##### EXERCISE INPUT #####
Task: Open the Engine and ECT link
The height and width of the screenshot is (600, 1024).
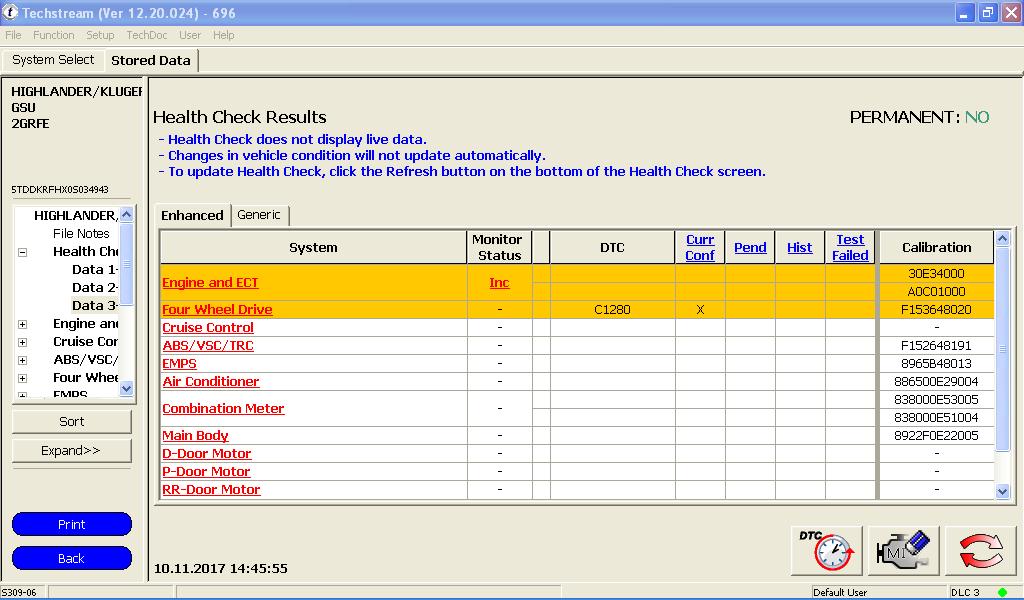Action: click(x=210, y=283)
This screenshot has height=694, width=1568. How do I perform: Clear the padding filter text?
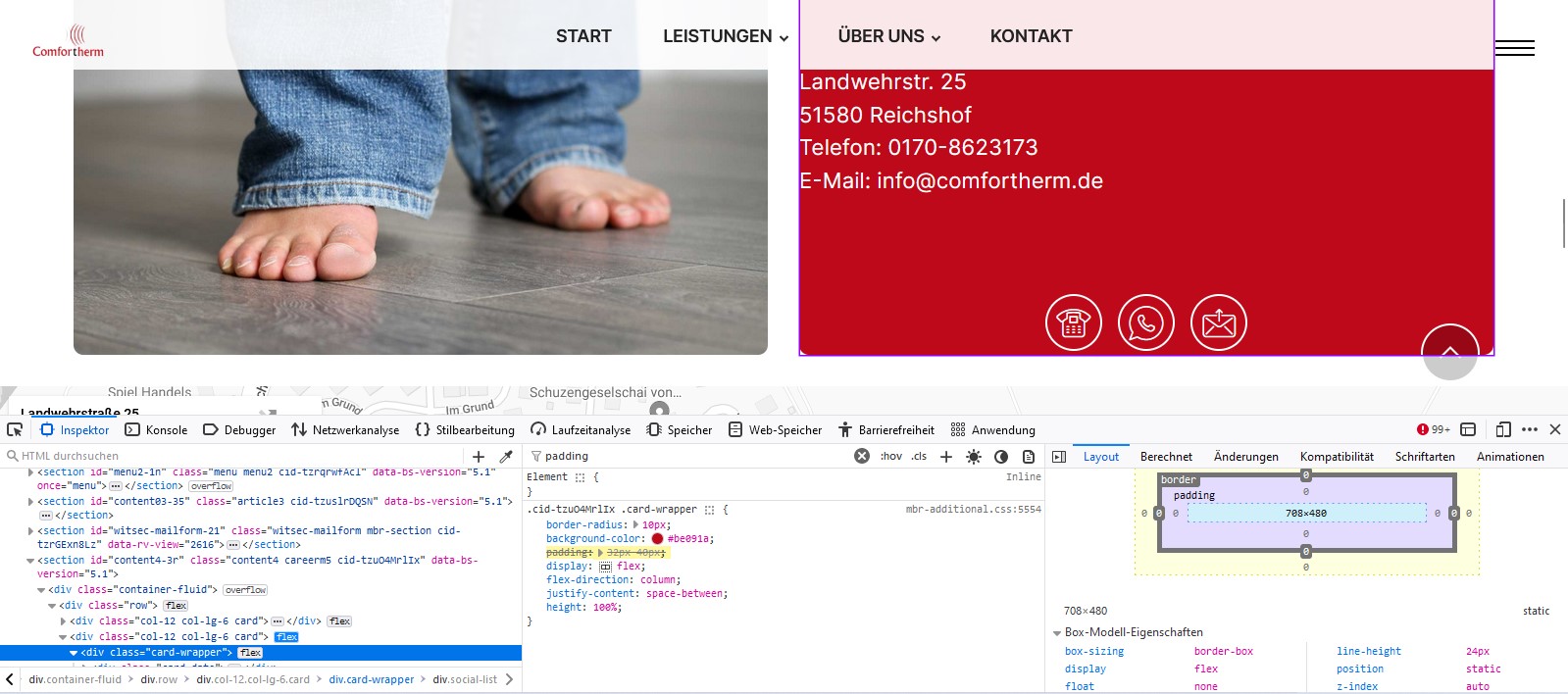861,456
#####
# [WHAT IS REQUIRED]
Retype the line containing "The height and" and each line after it through the last line of the entries above, exactly, with no pictures and nothing else.

# [REPLY]
The height and width of the screenshot is (600, 1024).
Action: click(x=210, y=283)
This screenshot has height=694, width=1568. How do I perform: Clear the padding filter text?
861,456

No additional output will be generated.